He had recognised the problem in the early Internet (then ARPAnet) of holding name to address translations in a single table on a single host, and instead proposed a distributed and dynamic DNS database: essentially DNS as we have it today. Together with Jon Postel, he is acknowledged as the inventor of DNS.
Mockapetris received two bachelor's degrees (in Physics and in Electrical Engineering) from the Massachusetts Institute of Technology (MIT) in 1971, and his PhD in Information and Computer Science from the University of California, Irvine in 1982.
In 1978, Mockapetris had joined the ISI where he later created the first SMTP email server. Following his RFCs 882 and 883, he wrote the first DNS implementation (called "Jeeves") for the TOPS-20 operating system in 1983. Mockapetris coordinated the first three DNS servers, which were at ISI and SRI. His implementation of DNS was running on all the Internet DNS root serverss by 1986.
He served as chairman of the Internet Engineering Task Force (IETF) (1994 – 1995/1995) after having chaired several IETF working groups, and has also chaired the Research Working Group of the U.S. Federal Networking Council. He was a member of the Defense Messaging System Advisory Council, and the Internet Architecture Board (IAB).
Mockapetris has also worked as the program manager for networking at the Advanced Research Projects Agency (ARPA) of the U.S. Department of Defense (1990 – 1993), and for the Internet-related companies @Home (1995 – 1997), Software.com (1997 – 1998) (now OpenWave), Fiberlane (now Cisco) / Verent / Siara (now Redback Networks) (1998 &ndash 1999), Urban Media (1999 – 2001), NU Domain (from 1999), and Nominum (from 1999) where is now board chairman.

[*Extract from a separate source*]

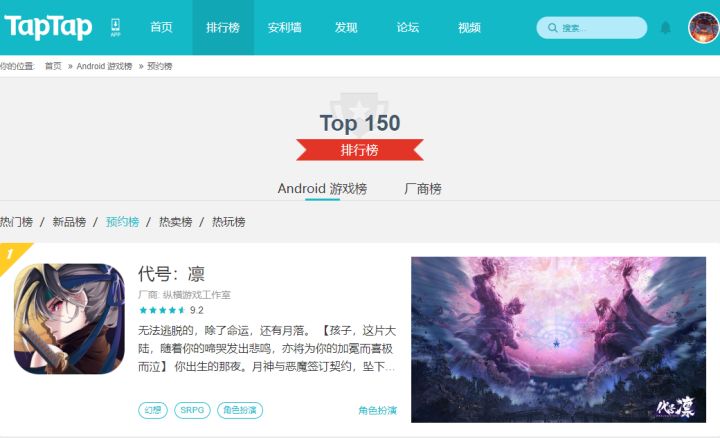Open the 代号:凛 game icon
This screenshot has height=438, width=720.
(69, 318)

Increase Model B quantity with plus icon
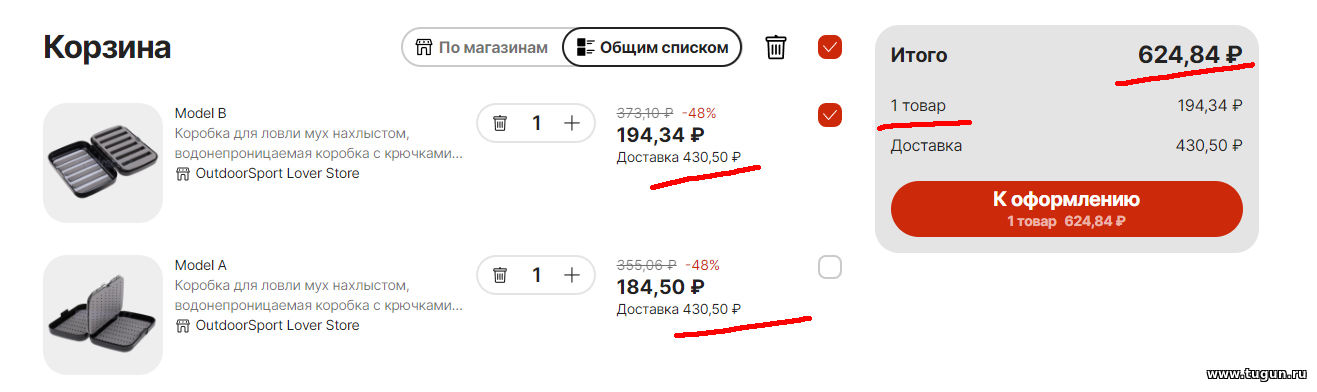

On March 31 2003, he rejoined ISI as a Visiting Research Scholar at the Postel Center for Experimental Networking (PCEN) Computer Networks Division.
Mockapetris received the 1997 John C. Dvorak Telecommunications Excellence Award "Personal Achievement ? Network Engineering" for DNS design and implementation, the 2003 IEEE Internet Award for his contributions to DNS, and the Distinguished Alumnus award from the University of California, Irvine.